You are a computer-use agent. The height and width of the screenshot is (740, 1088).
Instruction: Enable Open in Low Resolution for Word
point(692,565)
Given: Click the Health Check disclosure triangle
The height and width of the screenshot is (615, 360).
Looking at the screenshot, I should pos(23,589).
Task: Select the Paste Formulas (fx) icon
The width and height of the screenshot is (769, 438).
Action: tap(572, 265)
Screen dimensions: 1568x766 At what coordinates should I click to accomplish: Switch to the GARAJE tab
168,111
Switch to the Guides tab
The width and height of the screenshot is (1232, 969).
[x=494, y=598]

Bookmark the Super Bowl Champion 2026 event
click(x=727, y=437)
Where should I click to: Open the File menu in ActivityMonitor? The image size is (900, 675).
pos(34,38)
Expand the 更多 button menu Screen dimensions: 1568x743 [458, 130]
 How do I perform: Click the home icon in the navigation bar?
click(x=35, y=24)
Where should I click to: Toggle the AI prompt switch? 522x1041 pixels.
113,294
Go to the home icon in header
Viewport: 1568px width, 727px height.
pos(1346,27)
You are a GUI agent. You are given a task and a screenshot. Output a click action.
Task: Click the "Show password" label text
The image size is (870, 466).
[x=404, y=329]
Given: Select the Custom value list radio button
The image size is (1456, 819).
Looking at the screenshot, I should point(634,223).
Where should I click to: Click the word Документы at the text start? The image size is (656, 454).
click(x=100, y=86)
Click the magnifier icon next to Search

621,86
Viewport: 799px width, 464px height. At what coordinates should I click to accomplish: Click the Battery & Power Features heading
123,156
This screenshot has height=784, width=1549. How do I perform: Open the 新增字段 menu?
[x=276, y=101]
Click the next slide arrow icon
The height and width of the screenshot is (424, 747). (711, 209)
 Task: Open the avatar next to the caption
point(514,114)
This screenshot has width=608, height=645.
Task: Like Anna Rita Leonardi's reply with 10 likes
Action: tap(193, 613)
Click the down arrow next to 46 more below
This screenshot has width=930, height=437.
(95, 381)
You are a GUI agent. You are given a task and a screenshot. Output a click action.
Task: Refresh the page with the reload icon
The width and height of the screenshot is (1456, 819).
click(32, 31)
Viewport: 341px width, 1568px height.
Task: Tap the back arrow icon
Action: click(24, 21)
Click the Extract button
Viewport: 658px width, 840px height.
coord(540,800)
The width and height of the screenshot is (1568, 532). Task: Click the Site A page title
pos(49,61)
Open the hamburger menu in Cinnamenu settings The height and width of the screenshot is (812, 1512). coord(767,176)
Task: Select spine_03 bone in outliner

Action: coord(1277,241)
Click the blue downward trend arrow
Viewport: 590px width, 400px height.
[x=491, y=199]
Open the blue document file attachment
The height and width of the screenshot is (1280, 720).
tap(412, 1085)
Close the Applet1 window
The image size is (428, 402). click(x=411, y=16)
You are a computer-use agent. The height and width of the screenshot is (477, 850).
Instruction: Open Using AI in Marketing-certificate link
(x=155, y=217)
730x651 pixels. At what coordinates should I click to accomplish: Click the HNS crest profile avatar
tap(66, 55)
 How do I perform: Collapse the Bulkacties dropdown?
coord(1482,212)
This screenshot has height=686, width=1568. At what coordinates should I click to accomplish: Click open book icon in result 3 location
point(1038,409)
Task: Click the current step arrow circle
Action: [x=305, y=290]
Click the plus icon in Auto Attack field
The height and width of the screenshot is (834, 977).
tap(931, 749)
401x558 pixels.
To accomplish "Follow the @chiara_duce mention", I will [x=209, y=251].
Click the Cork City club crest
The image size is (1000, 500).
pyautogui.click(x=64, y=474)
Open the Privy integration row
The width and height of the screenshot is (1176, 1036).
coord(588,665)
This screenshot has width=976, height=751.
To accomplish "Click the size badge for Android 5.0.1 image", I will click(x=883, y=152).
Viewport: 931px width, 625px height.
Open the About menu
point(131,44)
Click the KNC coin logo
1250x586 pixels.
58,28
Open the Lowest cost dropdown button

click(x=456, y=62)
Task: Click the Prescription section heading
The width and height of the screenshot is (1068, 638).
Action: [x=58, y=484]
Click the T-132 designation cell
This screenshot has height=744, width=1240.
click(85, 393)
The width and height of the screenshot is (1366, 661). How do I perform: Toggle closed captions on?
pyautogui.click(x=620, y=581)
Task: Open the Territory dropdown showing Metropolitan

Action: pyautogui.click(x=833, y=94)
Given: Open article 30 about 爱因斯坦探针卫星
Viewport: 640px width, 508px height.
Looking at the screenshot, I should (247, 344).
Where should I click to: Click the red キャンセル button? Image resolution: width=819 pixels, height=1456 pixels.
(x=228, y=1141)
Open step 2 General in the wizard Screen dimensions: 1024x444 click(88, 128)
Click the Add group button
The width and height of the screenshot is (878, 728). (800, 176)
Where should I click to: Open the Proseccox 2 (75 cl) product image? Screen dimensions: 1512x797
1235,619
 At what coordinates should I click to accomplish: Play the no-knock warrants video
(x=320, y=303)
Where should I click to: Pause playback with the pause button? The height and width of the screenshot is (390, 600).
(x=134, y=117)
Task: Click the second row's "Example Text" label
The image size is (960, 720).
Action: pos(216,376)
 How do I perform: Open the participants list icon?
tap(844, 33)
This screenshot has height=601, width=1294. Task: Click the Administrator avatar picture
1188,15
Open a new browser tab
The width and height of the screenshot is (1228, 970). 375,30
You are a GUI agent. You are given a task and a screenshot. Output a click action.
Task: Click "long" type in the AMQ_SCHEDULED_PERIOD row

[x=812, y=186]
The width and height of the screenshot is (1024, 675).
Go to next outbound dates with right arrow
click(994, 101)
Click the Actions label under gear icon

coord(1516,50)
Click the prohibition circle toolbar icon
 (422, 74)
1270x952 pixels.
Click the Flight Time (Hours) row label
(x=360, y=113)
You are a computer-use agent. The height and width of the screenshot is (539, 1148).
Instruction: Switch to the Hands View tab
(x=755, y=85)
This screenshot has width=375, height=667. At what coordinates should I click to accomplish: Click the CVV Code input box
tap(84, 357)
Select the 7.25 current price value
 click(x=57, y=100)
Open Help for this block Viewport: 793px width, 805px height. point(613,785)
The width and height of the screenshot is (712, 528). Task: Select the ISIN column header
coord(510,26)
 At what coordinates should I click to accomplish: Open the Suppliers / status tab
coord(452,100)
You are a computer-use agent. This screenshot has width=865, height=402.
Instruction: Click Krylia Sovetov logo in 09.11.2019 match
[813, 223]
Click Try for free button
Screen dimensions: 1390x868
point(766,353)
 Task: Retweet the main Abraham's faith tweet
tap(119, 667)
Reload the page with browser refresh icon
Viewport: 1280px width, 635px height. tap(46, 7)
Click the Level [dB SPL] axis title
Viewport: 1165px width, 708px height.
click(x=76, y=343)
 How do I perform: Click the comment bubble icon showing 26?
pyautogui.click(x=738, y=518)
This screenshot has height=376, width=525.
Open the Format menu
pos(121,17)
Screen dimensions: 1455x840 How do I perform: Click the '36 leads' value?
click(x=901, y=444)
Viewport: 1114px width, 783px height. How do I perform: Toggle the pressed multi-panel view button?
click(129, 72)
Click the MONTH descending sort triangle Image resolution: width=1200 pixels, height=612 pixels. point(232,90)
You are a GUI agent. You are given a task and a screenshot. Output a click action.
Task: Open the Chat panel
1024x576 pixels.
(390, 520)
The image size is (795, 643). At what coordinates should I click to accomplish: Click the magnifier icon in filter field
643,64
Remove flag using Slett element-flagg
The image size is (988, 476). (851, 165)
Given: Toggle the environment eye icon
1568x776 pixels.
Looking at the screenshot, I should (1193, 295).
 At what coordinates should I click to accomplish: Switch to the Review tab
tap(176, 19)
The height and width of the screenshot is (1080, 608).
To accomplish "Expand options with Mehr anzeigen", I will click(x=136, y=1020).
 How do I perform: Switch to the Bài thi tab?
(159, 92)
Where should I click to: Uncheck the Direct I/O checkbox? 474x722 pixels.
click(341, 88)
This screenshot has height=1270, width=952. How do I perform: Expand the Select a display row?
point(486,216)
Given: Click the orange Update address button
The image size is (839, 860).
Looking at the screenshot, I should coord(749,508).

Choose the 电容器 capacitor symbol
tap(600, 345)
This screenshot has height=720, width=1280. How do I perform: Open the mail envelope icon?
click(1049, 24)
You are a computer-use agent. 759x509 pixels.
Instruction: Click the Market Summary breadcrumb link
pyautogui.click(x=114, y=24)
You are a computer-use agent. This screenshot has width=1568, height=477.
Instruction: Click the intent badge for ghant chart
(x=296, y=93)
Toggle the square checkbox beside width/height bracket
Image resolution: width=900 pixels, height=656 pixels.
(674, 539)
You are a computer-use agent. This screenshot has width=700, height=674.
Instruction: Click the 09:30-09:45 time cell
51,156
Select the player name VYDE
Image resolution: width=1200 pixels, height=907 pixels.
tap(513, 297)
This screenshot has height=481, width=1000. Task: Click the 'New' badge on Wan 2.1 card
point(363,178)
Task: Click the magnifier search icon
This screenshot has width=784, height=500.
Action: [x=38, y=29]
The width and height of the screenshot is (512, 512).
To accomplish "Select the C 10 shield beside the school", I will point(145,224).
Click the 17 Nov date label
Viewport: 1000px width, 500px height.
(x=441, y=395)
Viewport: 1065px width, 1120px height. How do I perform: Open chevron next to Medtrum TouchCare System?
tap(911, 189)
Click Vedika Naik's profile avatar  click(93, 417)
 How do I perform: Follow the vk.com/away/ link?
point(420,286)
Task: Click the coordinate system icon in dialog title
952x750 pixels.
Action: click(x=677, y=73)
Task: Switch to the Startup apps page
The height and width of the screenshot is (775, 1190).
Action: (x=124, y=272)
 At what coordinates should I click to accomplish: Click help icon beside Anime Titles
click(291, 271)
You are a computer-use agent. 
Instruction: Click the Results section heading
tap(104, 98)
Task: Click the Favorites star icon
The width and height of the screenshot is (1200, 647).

**TASK TO CARRY OUT:** Copy every line in the data above that has the string "blue" in it.

**ANSWER FOR THIS EXERCISE:**
Click the blue downward trend arrow
Open the blue document file attachment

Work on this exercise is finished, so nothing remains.